Both Vanessa and I had a lot on our plates. Most of my classes consisted of ballet-trained dancers who had never taken a Contemporary class in their lives, some not knowing what it was. Their technique reflected that of Ballet: poised, light and not very fluid in their movement quality. I had about 3 classes with them that each lasted an hour. I utilized the some Horton and Limón technique along with some Bartenieff fundamentals. I felt like it was important that the dancers knew the endless possibilities that the body could move in. How to release into the floor. To transition from one movement into another effortlessly. How to suspend or sustain a movement. How to dance from your core and not just the arms and legs. All terms vital in the dance world.
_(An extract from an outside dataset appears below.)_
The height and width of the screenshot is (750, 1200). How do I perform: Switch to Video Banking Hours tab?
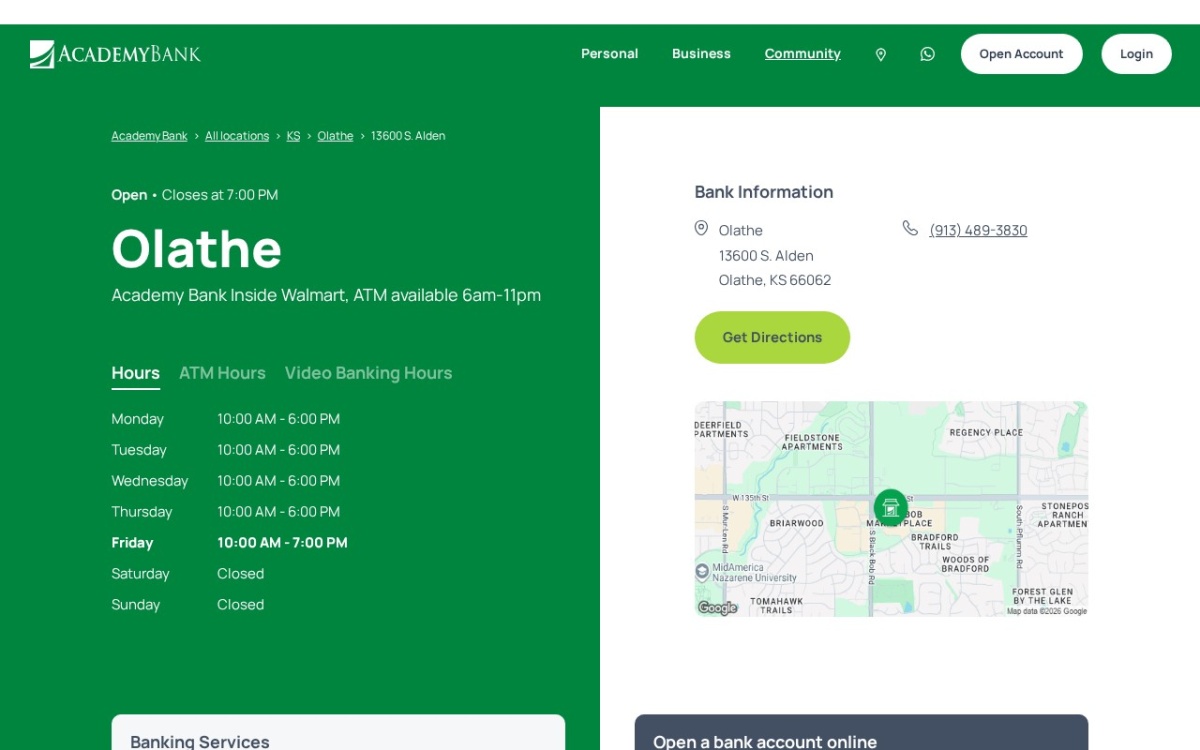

At first these dancers were timid and laughed at what I was showing them. They were uncomfortable and embarrassed that they might make a mistake. It was important for them to know that class was not only a place to discipline yourself in technique and style, but also a place to explore new ways of moving and discovering what works best for your body. It was obvious that these dancers were intimidated by Vanessa and me—“the professional dancers from New York and Ballet Hispanico”—but we were still human and had once been in the same place they were. They started opening up, and the shift of energy was like night and day. The girls were hungry and willing to learn. It was amazing to see such a vast change in their quality of dancing in such a short amount of time.
I went there with a goal. If I was able to teach them ONE thing, whether it be a new term in dance or a new way of dancing, I would have done my job. And that I did. One dancer asked me, “Why do you dance”? I replied, “Two reasons: one, dance is a gateway that allows me to forget about everything that happens in this sometimes mundane world and I am able to express myself in whatever way I chose. And two, I believe dance to be another form of communicating though the movements of our body.” It was something so powerful and profound to them. I could see it in their eyes. It was like they saw dance as a hobby at first and then realized that there was so much more dance had to offer. The icing on the cake was receiving status updates via Facebook or Twitter about how Vanessa and I have helped not only the dancers, but also the teachers to see dance in a new way. We have lit a brand new fire in them and that they are ready and willing to go the distance to achieve any goal they set for themselves. We are very optimistic that we will have another opportunity to reunite next year and create another successful workshop like this one.
I would also like to thank Nicholas Villeneuve for this amazing opportunity. Originally, Nicholas planned on going on the trip, but was unable to travel because of the School of Dance recital. He referred Dance Studio to me, and I am so thankful I was able to take advantage of this amazing experience.